Australian government revealed on August 27th that China-born Australian blogger and writer, Yang Hengjun, already detained for seven months in Beijing, had been officially charged with espionage, a crime that carries death penalty in China. Yang, a vocal critic of the Chinese regime, was a visiting scholar at Columbia University in New York and also wrote for online magazine The Diplomat. His Twitter account gathers more than 130,000 followers.
“By charging a foreign journalist for espionage, the Chinese regime’s record of press freedom has taken another turn for the worse,” says Cédric Alviani, the head of Reporters Without Borders' (RSF) East Asia Bureau, who calls on the international community “to ramp up the pressure on Beijing so that they would immediately release Yang and all other detained journalists and bloggers.”
Yang was arrested in January when traveling from New York to the city of Guangzhou (Guangdong province). He was then placed under “residential surveillance in a designated location (RSDL)”, a special detention system that keeps detainees incommunicado and often leads to the use of torture.

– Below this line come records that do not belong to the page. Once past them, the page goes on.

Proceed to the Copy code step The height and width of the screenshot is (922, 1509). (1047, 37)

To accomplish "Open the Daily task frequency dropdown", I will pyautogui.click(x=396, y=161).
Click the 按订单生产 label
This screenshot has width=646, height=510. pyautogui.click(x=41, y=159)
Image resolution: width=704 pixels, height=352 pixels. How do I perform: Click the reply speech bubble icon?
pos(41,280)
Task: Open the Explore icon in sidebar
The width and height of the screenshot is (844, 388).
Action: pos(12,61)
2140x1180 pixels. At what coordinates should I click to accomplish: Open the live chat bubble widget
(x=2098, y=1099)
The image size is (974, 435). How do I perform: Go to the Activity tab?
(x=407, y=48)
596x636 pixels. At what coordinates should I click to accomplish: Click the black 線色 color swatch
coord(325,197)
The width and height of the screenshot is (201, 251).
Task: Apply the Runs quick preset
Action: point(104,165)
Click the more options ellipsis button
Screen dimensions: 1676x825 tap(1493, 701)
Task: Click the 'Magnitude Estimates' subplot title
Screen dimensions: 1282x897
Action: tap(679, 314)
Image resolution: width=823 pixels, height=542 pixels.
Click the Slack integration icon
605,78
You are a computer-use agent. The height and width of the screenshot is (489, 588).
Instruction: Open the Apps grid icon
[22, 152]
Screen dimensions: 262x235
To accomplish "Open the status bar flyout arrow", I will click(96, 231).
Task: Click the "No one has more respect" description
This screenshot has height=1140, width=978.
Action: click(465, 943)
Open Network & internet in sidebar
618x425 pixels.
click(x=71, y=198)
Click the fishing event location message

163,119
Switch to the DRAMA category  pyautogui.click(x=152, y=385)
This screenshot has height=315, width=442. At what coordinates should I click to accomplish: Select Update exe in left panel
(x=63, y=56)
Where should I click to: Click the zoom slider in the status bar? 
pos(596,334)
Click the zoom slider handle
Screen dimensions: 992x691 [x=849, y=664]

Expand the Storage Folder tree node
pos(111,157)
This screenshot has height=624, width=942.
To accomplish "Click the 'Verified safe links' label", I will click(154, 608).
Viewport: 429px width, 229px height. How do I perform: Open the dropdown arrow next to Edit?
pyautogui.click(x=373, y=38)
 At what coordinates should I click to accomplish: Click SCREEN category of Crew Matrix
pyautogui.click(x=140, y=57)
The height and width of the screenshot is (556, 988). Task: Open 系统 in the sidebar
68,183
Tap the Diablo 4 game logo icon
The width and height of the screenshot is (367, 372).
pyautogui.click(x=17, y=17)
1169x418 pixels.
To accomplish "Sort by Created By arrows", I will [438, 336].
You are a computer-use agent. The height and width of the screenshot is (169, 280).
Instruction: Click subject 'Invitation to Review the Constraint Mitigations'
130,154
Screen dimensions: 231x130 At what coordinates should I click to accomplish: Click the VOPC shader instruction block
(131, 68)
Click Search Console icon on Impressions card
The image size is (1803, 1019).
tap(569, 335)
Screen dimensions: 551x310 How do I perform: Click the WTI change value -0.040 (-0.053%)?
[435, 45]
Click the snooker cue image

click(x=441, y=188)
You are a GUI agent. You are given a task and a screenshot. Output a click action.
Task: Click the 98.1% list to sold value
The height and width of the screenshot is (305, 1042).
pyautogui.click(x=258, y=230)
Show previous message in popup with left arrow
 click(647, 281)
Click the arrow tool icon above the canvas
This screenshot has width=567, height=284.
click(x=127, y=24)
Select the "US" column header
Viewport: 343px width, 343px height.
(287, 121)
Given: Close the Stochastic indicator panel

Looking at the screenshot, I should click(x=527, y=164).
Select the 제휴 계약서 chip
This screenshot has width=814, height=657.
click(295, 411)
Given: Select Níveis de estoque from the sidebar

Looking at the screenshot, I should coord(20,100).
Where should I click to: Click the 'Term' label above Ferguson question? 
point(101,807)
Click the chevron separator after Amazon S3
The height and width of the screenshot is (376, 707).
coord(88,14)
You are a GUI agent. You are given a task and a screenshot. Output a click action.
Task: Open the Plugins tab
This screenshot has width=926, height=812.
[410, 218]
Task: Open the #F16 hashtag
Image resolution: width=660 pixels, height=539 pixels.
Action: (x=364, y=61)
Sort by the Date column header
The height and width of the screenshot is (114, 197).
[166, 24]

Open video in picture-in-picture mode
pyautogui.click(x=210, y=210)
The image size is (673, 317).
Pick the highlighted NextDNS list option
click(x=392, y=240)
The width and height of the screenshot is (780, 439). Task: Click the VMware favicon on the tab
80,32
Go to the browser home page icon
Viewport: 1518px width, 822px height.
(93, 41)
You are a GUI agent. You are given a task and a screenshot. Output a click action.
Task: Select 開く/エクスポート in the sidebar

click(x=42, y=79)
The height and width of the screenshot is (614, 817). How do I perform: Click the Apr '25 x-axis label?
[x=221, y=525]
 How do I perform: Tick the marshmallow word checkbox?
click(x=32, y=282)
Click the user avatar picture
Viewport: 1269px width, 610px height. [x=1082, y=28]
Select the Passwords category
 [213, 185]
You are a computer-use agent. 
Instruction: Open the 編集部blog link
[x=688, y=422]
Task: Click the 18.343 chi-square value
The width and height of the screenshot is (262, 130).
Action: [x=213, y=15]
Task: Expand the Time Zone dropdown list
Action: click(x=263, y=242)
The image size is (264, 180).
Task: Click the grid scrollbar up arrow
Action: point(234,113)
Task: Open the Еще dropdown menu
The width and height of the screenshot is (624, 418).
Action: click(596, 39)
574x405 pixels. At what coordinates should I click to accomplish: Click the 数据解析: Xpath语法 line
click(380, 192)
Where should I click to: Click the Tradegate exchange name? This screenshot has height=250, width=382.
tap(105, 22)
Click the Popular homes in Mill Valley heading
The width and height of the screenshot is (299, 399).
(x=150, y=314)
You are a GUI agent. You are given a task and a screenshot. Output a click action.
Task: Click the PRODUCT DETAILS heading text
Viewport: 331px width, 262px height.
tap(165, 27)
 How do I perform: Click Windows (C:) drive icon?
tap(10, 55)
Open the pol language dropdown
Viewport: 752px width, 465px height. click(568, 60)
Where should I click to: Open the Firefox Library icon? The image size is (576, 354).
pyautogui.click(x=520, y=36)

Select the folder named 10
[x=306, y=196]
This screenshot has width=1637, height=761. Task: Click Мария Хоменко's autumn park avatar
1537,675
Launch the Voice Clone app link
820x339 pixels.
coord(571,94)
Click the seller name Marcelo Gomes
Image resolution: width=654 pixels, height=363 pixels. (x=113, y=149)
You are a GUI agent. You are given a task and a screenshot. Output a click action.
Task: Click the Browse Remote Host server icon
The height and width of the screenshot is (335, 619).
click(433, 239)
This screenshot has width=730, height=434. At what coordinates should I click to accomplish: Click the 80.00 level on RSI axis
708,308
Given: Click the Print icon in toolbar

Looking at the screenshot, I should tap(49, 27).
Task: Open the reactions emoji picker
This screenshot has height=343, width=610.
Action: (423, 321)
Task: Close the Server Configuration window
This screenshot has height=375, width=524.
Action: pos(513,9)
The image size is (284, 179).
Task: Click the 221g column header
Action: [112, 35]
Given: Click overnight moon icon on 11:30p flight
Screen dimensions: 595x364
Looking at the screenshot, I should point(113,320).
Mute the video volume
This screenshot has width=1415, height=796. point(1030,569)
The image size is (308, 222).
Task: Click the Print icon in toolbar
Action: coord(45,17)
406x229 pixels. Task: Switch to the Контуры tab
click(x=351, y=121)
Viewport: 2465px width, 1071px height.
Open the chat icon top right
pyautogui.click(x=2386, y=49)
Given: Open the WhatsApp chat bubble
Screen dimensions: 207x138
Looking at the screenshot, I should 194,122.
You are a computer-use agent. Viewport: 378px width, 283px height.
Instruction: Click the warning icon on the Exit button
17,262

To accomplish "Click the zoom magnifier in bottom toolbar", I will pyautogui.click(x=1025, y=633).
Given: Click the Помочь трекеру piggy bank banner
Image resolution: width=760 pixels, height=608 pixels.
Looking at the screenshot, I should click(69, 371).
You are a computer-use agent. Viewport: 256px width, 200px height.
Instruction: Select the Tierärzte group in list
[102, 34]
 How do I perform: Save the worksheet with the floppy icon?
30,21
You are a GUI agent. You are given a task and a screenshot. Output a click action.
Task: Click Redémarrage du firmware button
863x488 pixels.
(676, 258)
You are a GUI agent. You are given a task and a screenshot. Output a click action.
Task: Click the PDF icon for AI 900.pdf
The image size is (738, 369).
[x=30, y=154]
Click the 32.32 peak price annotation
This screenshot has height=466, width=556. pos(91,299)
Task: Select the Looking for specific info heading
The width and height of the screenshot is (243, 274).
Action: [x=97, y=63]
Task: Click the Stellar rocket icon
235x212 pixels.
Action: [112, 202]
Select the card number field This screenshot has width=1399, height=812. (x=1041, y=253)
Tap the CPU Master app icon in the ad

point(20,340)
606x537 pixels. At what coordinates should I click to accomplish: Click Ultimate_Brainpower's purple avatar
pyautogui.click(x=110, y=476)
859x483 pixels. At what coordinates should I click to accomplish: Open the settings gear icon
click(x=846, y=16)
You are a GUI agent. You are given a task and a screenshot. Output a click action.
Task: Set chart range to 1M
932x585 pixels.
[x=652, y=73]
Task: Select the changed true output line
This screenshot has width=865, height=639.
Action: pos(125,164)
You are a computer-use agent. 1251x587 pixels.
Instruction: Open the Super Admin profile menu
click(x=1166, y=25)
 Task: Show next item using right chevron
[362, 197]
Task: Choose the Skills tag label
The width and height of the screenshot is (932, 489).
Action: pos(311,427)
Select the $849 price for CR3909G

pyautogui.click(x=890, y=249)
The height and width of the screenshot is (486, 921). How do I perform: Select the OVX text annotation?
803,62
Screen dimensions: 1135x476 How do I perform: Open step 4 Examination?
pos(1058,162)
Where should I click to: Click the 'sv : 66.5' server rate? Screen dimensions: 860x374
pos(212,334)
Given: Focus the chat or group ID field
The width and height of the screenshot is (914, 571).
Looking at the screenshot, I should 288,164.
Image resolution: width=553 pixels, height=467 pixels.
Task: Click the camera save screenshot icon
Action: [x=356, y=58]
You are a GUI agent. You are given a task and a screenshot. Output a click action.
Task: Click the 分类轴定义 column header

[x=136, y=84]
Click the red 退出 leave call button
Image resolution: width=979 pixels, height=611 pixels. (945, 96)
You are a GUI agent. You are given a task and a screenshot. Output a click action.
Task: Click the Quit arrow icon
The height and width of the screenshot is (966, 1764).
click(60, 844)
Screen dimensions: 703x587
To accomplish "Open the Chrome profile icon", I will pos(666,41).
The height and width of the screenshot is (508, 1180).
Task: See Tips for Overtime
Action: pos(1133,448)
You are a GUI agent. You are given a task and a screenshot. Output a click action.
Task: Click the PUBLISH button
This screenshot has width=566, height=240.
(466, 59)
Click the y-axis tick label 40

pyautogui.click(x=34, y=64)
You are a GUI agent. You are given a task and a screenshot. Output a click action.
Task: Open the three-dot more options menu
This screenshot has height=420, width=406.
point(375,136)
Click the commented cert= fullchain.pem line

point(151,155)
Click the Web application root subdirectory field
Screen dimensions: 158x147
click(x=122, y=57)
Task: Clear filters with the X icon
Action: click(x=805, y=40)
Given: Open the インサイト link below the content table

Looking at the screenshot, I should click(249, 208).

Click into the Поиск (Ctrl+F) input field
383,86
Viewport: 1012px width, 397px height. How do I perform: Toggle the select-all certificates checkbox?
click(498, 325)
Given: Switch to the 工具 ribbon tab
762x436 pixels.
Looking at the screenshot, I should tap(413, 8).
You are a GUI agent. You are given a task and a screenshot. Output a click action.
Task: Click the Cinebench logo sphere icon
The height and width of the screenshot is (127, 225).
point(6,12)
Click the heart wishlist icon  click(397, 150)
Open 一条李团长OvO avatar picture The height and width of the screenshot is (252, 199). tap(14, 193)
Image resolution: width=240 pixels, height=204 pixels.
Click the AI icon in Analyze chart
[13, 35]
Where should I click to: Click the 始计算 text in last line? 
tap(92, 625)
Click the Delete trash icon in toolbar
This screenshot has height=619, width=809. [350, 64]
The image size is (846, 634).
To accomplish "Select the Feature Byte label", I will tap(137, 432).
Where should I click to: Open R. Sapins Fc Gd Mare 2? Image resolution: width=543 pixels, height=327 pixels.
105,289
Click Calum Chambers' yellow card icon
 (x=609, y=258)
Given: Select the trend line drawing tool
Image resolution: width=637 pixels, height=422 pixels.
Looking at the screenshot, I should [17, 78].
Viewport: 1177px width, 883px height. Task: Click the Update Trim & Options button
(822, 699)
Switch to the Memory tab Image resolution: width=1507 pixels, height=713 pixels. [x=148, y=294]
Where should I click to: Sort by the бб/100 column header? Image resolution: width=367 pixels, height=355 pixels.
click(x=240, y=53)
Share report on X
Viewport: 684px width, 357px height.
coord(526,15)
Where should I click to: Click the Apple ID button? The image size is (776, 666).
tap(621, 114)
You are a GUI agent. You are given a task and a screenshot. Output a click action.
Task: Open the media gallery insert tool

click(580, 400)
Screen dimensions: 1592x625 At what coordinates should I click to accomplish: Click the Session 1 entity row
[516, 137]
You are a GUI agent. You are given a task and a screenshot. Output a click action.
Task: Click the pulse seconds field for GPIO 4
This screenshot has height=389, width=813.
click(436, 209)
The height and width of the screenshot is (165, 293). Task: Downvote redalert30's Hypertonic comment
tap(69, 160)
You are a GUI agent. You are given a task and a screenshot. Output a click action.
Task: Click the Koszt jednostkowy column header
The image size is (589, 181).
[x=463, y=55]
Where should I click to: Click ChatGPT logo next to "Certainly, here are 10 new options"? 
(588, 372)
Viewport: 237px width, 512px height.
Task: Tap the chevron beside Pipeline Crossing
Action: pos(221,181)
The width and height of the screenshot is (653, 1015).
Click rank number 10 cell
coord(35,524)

Yang is not the only foreign media worker held by China under abusive charges. Swedish publisher Gui Minhai, who was kidnapped in Thailand in 2015, remains detained, despite showing the symptoms of a serious neurological disease, for “illegally providing state secrets and intelligence overseas”.
China currently detains more than 115 journalists and bloggers, and is ranked 177th out of 180 countries in RSF’s 2019 World Press Freedom Index.